Yates begs to differ.

“If you’re paying dividends or cutting costs, that just tells me that you have the money to invest in innovation. And the beauty of it is that it does not have to be expensive.”

It can start small, it doesn’t have to be a massive overhaul, but it helps sow the seeds for the future. The key (as mentioned above in point #2) is to methodically test and remove risks before channeling more money and resources into the project.

If we look at startups, they’re typically funded with a minimal amount of money to kick off — $50,000, $150,000, $500,000 etc. And then they go through a process, proving their hypotheses and market feasibility to unlock more funding to build upon the business.

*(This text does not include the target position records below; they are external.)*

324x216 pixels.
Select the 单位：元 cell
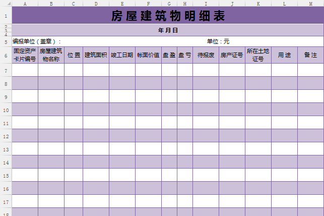tap(218, 41)
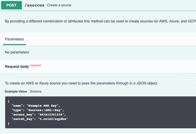This screenshot has width=196, height=134.
Task: Open the Parameters tab
Action: click(x=14, y=39)
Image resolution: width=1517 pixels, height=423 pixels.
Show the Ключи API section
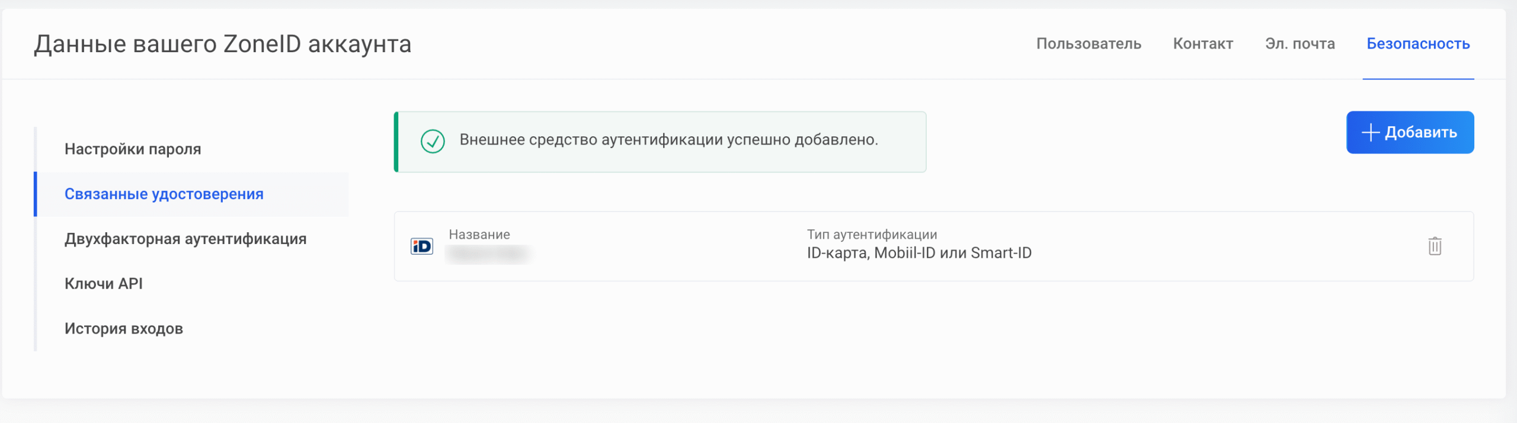[104, 284]
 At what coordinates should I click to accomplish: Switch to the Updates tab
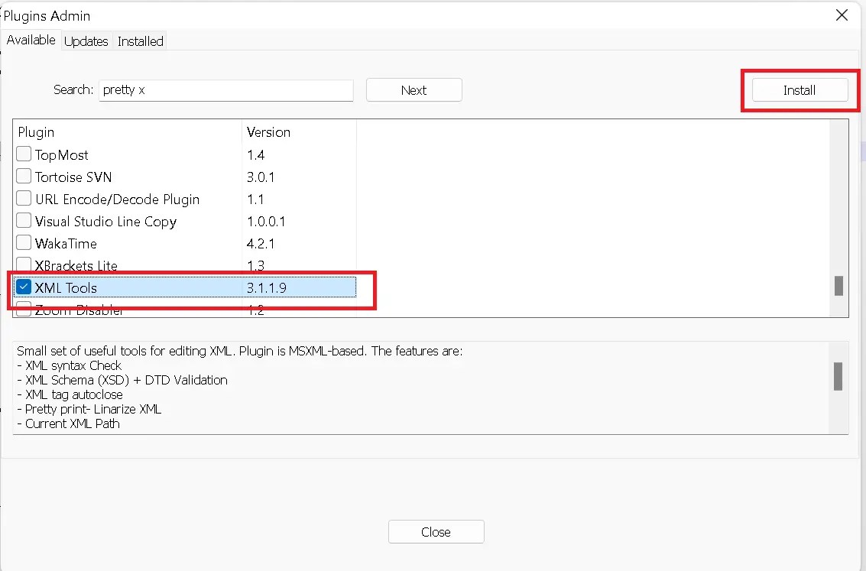tap(86, 41)
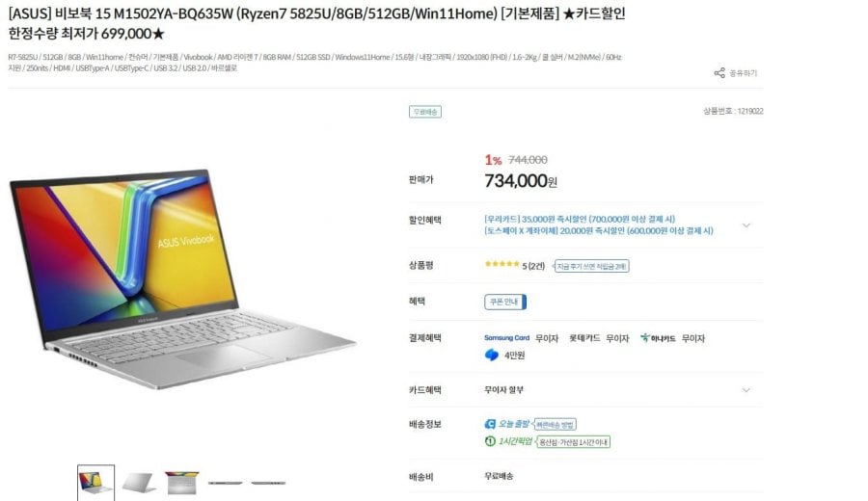Select the fourth side-profile thumbnail
The image size is (868, 501).
[x=226, y=483]
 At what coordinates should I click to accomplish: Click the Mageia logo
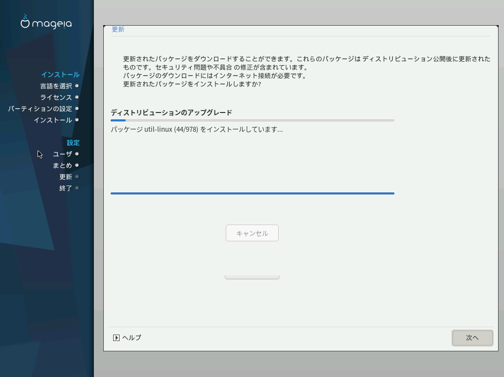(x=46, y=22)
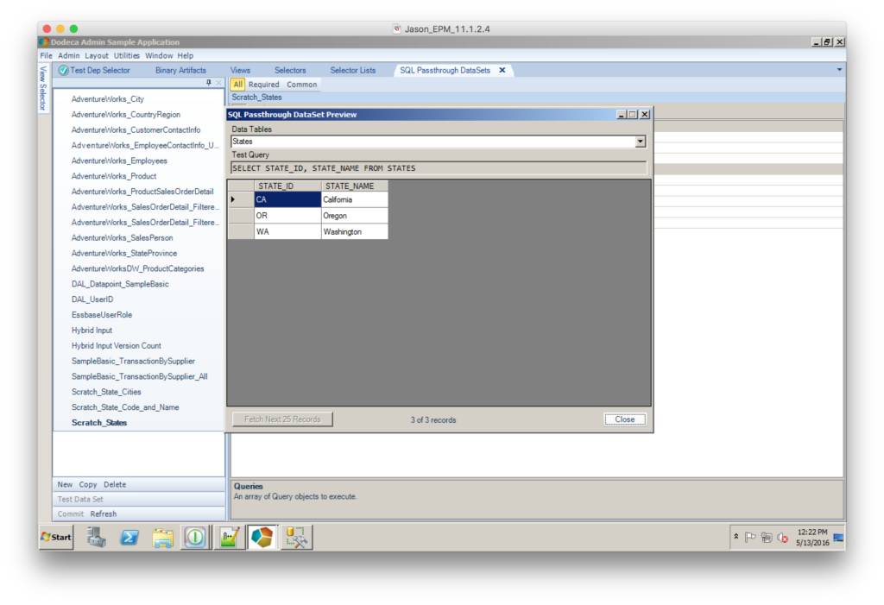Expand the toolbar overflow dropdown arrow
Viewport: 884px width, 605px height.
[x=839, y=70]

“As long as you have a rigorous and robust methodology for doing that, then you’re on the right track,”

 

Where companies go wrong: 

Doing “innovation” without any conducive measures or systems in place. Examples include setting up an innovation unit that still has to adhere to organizational constraints, appointing a Head of Innovation who doesn’t have power, and not defining any metrics on corporate venturing.

 

Point #7: Run both the Core and New Business Concurrently

The whole point about investing in innovation isn’t to push your existing business model aside, but to build on it and expand it for the future.

 

“You know your product is going to have a lifetime and it’s ultimately going to fade. But it doesn’t matter as long as you are continually reinventing yourself,” said Yates.

 

In the context of the Norwegian economy, which relies a fair bit on the oil & gas industry — it’s understandable to want to keep optimizing the efficiency of its core business. But while doing so, it also makes sense to leverage the vast amount of data and knowledge they have built up over the years from running the business, and see what they could be doing with that from a business standpoint.

“What could you be doing in terms of alternatives? What could you be doing in terms of digital disruption? What could you be doing about enabling small, medium-sized businesses around energy or consumers around energy?” asked Yates.

She aptly analogized the oil industry as an oil tanker.

“You send out a series of speedboats and tugboats that are tethered to the oil tanker. Ultimately, you’d have sent out enough of those that you can shift, if not, you can continue to run your core business, but they have to simultaneously be thinking about what’s next.”

 

Where companies go wrong:

Being overly protective of the core business and not keeping up with the pace of change, instead of adopting a methodology that works to help you develop a portfolio of new ventures.

 

__________________________

Linda Yates is the co-founder / CEO of Mach49. Working under the motto “Disrupting Inside Out”, Mach49 helps large organizations create, build, and launch new ventures generated from within. Based in the middle of the Silicon Valley, Mach49 works with a host of global companies, including a handful from the Nordics.

Engage // Innovate collaborates with Mach49, and will bring its first Norwegian client to Mach49 later this year.